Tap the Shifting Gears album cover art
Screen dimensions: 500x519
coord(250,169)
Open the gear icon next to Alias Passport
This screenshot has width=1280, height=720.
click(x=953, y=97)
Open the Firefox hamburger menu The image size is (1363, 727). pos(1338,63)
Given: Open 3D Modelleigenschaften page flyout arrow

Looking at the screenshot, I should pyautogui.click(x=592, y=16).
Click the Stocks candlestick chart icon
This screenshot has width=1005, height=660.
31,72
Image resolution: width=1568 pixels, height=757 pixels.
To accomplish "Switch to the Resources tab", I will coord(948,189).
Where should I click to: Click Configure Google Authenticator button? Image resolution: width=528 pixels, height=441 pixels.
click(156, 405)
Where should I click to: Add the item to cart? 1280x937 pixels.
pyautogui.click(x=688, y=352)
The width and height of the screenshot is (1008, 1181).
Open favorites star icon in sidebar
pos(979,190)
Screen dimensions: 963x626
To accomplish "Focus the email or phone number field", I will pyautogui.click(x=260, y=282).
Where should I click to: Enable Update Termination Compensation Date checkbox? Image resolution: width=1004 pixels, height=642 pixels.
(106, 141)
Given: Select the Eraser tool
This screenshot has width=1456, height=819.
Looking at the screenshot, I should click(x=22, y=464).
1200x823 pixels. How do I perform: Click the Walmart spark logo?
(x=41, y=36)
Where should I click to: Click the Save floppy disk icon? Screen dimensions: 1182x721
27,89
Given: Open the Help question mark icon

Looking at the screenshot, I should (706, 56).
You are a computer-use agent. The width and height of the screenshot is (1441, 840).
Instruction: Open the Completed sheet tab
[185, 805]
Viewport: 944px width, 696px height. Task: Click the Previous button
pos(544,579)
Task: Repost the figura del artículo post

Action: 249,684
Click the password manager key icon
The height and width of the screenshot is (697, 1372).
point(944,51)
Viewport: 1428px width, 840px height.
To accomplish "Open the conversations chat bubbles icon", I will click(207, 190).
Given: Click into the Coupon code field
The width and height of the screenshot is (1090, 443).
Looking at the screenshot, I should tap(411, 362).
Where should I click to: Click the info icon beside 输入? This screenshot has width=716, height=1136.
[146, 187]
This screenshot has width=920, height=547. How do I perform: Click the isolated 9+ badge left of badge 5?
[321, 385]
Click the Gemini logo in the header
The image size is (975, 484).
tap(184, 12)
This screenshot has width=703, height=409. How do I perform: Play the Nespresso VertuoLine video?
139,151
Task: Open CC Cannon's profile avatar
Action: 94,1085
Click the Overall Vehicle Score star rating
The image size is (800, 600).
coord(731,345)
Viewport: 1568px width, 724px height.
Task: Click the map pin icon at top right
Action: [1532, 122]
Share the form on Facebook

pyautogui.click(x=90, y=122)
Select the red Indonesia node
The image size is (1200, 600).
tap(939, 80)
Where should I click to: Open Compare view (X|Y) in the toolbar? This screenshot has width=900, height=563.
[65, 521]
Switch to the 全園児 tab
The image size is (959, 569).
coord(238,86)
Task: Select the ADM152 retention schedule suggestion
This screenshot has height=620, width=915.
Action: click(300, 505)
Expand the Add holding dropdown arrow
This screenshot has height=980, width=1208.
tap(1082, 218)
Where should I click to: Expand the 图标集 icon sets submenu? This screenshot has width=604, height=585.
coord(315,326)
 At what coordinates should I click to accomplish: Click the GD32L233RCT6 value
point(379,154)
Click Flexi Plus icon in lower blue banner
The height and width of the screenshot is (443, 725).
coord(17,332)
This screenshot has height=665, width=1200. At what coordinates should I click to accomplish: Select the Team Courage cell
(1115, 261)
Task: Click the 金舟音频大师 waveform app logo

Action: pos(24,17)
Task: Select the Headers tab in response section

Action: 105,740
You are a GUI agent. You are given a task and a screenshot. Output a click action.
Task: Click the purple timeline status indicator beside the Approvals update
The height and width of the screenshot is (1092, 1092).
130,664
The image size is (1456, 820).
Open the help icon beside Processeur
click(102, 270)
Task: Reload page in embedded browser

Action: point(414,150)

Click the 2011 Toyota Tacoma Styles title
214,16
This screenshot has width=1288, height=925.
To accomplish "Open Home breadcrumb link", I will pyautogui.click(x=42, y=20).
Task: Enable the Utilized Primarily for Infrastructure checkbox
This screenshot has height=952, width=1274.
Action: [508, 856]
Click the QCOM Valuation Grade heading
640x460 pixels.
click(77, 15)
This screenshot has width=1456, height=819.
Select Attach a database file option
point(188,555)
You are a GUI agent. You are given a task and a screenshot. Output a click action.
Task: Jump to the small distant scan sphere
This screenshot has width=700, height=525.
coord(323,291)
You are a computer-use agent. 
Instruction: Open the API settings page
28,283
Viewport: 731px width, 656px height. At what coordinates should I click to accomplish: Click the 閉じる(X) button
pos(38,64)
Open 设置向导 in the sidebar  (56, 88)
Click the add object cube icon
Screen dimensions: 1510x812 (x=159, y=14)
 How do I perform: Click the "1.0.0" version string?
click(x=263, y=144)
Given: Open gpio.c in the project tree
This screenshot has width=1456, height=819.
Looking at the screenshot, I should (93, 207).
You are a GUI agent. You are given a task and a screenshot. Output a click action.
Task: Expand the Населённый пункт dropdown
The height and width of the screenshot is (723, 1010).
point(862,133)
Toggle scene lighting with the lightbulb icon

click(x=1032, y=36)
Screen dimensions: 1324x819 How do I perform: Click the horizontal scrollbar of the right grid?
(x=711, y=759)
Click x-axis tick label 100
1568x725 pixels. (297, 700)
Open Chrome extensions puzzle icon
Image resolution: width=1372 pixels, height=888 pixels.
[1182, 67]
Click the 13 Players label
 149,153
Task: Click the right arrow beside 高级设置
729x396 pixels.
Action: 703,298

> [What to produce]: Arrange the lines of the records as a numbered list, from the first line through the line containing "(x=41, y=36)", leaving out blank lines.

> [Result of this task]:
1. Tap the Shifting Gears album cover art
2. Screen dimensions: 500x519
3. coord(250,169)
4. Open the gear icon next to Alias Passport
5. This screenshot has width=1280, height=720.
6. click(x=953, y=97)
7. Open the Firefox hamburger menu The image size is (1363, 727). pos(1338,63)
8. Given: Open 3D Modelleigenschaften page flyout arrow
9. Looking at the screenshot, I should pyautogui.click(x=592, y=16).
10. Click the Stocks candlestick chart icon
11. This screenshot has width=1005, height=660.
12. 31,72
13. Image resolution: width=1568 pixels, height=757 pixels.
14. To accomplish "Switch to the Resources tab", I will coord(948,189).
15. Where should I click to: Click Configure Google Authenticator button? Image resolution: width=528 pixels, height=441 pixels.
16. click(156, 405)
17. Where should I click to: Add the item to cart? 1280x937 pixels.
18. pyautogui.click(x=688, y=352)
19. The width and height of the screenshot is (1008, 1181).
20. Open favorites star icon in sidebar
21. pos(979,190)
22. Screen dimensions: 963x626
23. To accomplish "Focus the email or phone number field", I will pyautogui.click(x=260, y=282).
24. Where should I click to: Enable Update Termination Compensation Date checkbox? Image resolution: width=1004 pixels, height=642 pixels.
25. (106, 141)
26. Given: Select the Eraser tool
27. This screenshot has width=1456, height=819.
28. Looking at the screenshot, I should click(x=22, y=464).
29. 1200x823 pixels. How do I perform: Click the Walmart spark logo?
30. (x=41, y=36)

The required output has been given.